The inadequacy of interventions for people with substance use disorders in the criminal-legal system often results in severe health and behavioural issues, including a high risk of overdose upon release. Health economics researchers are tasked with evaluating and comparing the economic value of available interventions across various criminal-legal settings.
This grant will facilitate the creation of the Criminal-Legal Economic Analysis & Resource (CLEAR) Center, part of the broader Justice Community Overdose Innovation Network (JCOIN). Supported by NIDA since 2019, JCOIN, now in its second funding phase as JCOIN-II, focuses on developing and testing strategies for substance use disorder care within the criminal-legal system.

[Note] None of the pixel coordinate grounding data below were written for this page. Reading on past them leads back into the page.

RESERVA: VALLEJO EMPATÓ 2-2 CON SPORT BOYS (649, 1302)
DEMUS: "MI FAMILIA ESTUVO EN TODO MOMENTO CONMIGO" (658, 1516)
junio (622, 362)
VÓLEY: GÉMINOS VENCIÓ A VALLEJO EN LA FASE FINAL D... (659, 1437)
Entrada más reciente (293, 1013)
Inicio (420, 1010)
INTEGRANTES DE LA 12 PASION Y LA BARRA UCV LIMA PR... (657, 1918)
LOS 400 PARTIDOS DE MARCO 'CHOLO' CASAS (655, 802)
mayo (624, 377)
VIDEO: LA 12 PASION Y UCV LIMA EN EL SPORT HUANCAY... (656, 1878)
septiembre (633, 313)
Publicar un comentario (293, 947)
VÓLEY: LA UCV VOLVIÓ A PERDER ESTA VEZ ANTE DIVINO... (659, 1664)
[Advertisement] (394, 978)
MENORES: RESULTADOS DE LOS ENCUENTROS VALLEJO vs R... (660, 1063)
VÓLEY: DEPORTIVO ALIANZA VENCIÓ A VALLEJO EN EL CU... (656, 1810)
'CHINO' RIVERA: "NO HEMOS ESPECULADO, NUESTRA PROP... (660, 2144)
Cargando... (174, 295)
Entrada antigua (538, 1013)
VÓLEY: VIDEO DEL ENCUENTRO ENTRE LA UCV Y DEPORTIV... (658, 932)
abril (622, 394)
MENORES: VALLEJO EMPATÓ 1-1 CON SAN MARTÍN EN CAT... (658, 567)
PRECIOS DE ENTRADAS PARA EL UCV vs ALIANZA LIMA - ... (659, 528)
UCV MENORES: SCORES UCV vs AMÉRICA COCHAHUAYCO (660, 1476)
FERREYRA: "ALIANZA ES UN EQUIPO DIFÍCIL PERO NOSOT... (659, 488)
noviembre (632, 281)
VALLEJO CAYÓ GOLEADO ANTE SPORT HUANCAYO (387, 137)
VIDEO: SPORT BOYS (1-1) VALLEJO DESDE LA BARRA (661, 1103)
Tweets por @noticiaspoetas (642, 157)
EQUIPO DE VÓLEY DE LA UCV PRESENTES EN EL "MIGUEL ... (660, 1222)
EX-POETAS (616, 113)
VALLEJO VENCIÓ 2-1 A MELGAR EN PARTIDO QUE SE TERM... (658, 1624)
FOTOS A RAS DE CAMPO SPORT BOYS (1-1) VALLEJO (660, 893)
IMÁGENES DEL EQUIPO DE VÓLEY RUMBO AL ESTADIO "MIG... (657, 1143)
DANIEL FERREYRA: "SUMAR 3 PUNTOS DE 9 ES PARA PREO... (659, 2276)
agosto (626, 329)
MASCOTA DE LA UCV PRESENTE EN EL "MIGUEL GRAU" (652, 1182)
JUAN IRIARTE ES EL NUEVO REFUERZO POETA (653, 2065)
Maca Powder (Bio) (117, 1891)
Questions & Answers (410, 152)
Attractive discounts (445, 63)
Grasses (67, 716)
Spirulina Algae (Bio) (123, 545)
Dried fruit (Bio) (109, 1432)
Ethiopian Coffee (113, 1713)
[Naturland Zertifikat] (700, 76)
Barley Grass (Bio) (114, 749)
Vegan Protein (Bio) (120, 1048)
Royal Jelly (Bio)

“The CLEAR Center will not only generate rigorous economic evidence regarding which care strategies deliver the greatest value, but also develop tools and resources that administrators and policymakers can use to identify strategic and sustainable investments,” stated Dr. Sean Murphy, co-principal investigator at the CLEAR Center and professor at Weill Cornell Medicine.
The U.S. criminal-legal system, comprising police stations, courts, jails, prisons, and other community supervision contexts, operates under various constraints. Traditionally, individuals with substance use disorders entering this system face untreated withdrawal and minimal assistance upon release. JCOIN aims to integrate effective, evidence-based care at every level of this complex system.
Drs. Murphy and Kathryn McCollister, co-principal investigator and professor at the University of Miami, will provide health economics support for JCOIN-II. Their contributions include cost-effectiveness analyses, trial design advice, and the development of cost-benefit and budget-impact calculators for decision-makers and treatment providers.
The researchers’ extensive experience with substance use disorder-related health economics research, particularly through their collaboration with CHERISH, a NIDA-funded centre of excellence, contributed to securing the grant. CHERISH’s recent $10.9 million funding renewal underscores its ongoing role in addressing substance use disorder, HIV, and hepatitis C virus infections.